His father was a press photographer for Dagens Nyheter and Rune's own interest in photography began around ten years of age when he began to explore the press photography laboratory at his father's workplace. He was allowed to borrow a camera, and from the age of 13 still photography was his main interest. This changed in his late teens when he began working for AB Kinematografiska Anstalten, AKA, a film company with good contacts with the Swedish Ministry of Defence. It was there that he came into contact with film professionals, especially cinematographers who were brought in to make propaganda films. When the assistant cinematographer on I mörkaste Småland ('In Darkest Småland', Schamyl Bauman, 1943) was called up to serve in the armed forces just as shooting was about to begin, Ericson suddenly found himself required to take over.

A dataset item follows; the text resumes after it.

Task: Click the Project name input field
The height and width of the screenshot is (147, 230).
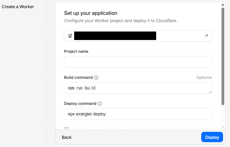Action: 138,62
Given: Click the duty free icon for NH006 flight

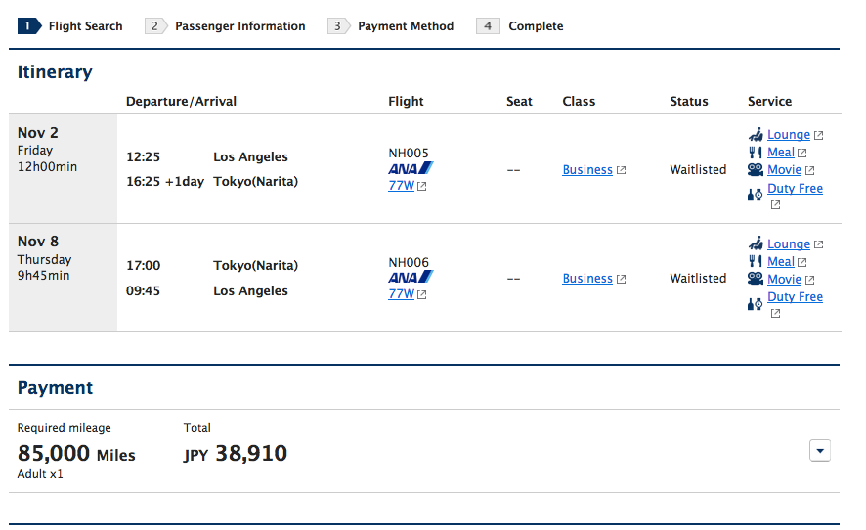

This marked the start of a long career in film, principally in the employ of the Sandrews company. During the first years Ericson alternated between acting as principal cinematographer in the summer months, when most of the year's films were shot and there was a shortage of cinematographers, and serving as an assistant to more established cinematographers, among them Göran Strindberg, during the winters. He made his debut as principal cinematographer on the first film version of an Astrid Lindgren book, The Master Detective Bill Bergson (Mästerdetektiven Blomkvist, Rolf Husberg, 1947), and later work included the camerawork which helped to make the Oscar-nominated Dear John (Käre John, Lars-Magnus Lindgren, 1964) the most successful Swedish film export to that date. he also became known for his prolific partnership with Mai Zetterling; after Sven Nykvist and Zetterling fell out while working together on her debut film Loving Couples (Älskande par, 1964), Ericson became the cinematographer of choice for all her subsequent Swedish features.

For their first planned collaboration in 1966 - a film which never materialised - Zetterling proposed a project for which a 16 mm camera would be ideal and Ericson came up with the idea of Super 16 mm. A widescreen format was required, and this was achieved by cutting the 16 mm image. A smaller negative means loss of quality, but Ericsson realised that by making the film gate wider, more of the negative's surface could be used and a better picture would result. Super 16 mm, long known as RuneScope by Ericsson's colleagues, was first used for the shoot of Blushing Charlie (Lyckliga skitar, Vilgot Sjöman, 1970). The technology gained favour and the Super 16-format became popular: 16 mm cameras were both smaller and lighter, and the cost of film stock lower. Ericson himself founded a company through which he sold the French Aaton Super 16 cameras. In the 1980s Ericson joined forces with Panavision to develop the 3-perf-system for 35 mm - the film was pulled through the camera via three perforations per frame instead of four, a factor which helped to reduce the use of film stock. Ericson shot Mälarpirater ('Lake Mälaren Pirates', Allan Edwall, 1987) in 3-perf, also known as 3-perf Super 35 mm, but the technology proved more useful in television, where it also became widely used.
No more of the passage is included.